What you need to do — Every line holding "agent" should be copied from the records below.

Given records —

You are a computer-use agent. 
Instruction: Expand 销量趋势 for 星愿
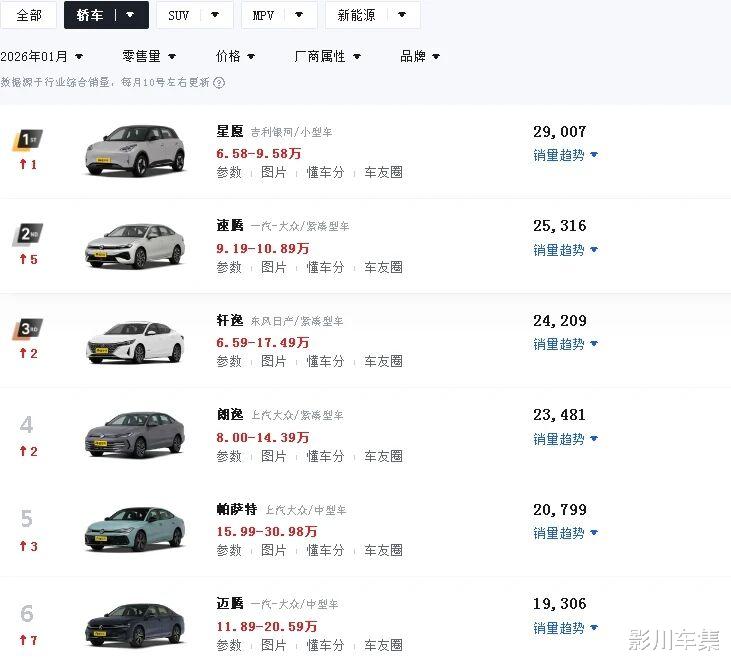click(x=565, y=155)
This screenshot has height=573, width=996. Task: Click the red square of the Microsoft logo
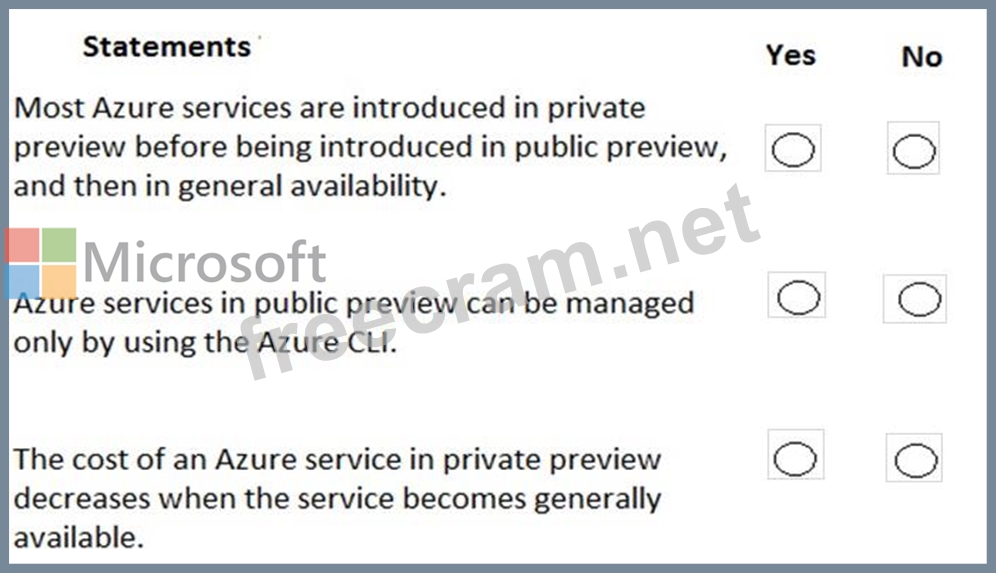point(22,246)
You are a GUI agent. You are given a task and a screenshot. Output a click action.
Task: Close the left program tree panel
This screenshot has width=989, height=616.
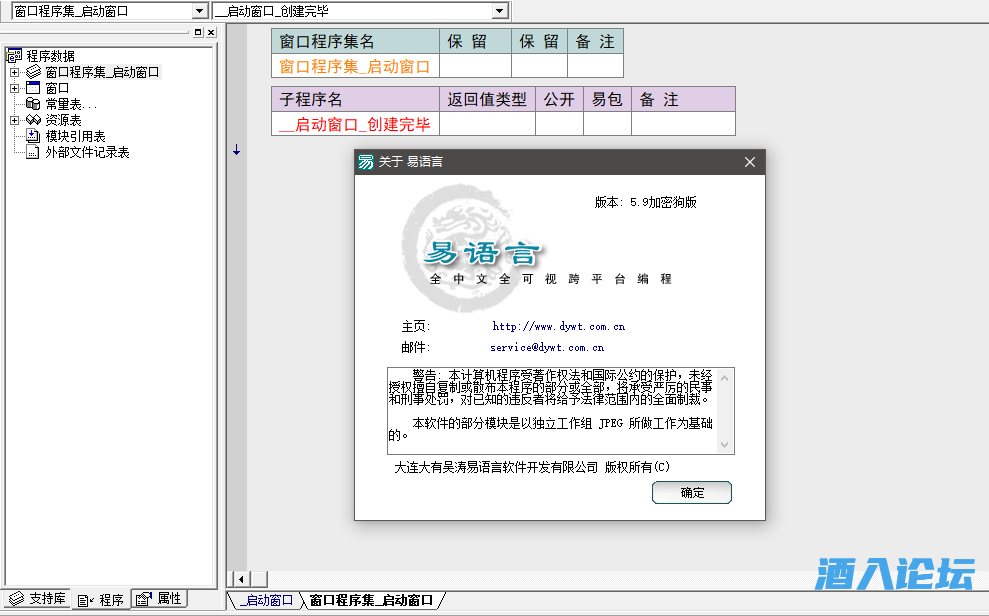pyautogui.click(x=210, y=33)
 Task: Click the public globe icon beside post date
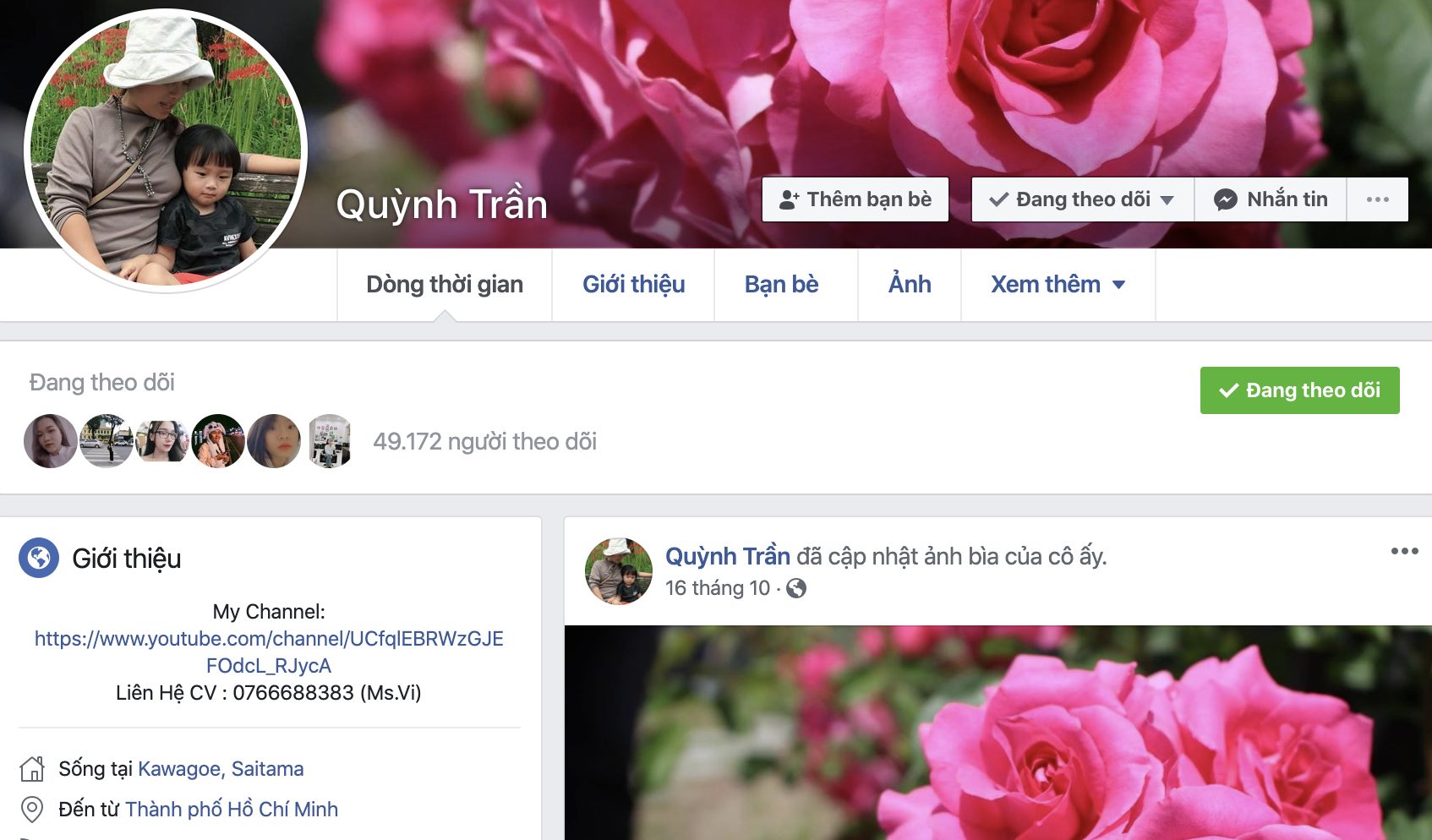coord(796,588)
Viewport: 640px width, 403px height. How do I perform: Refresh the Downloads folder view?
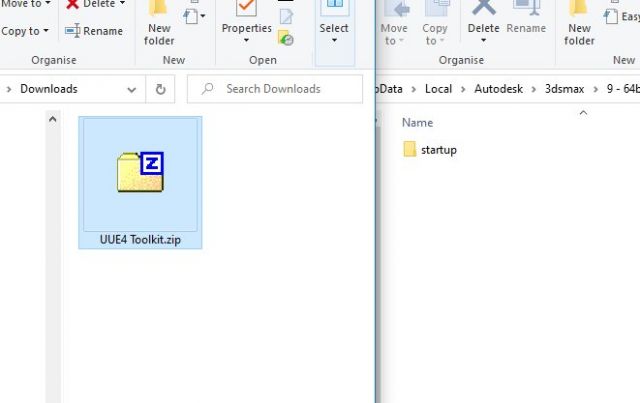tap(161, 89)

Completed exercise —
You are a computer-use agent. 
You are a GUI agent. You are given a task and a screenshot. Output a click action.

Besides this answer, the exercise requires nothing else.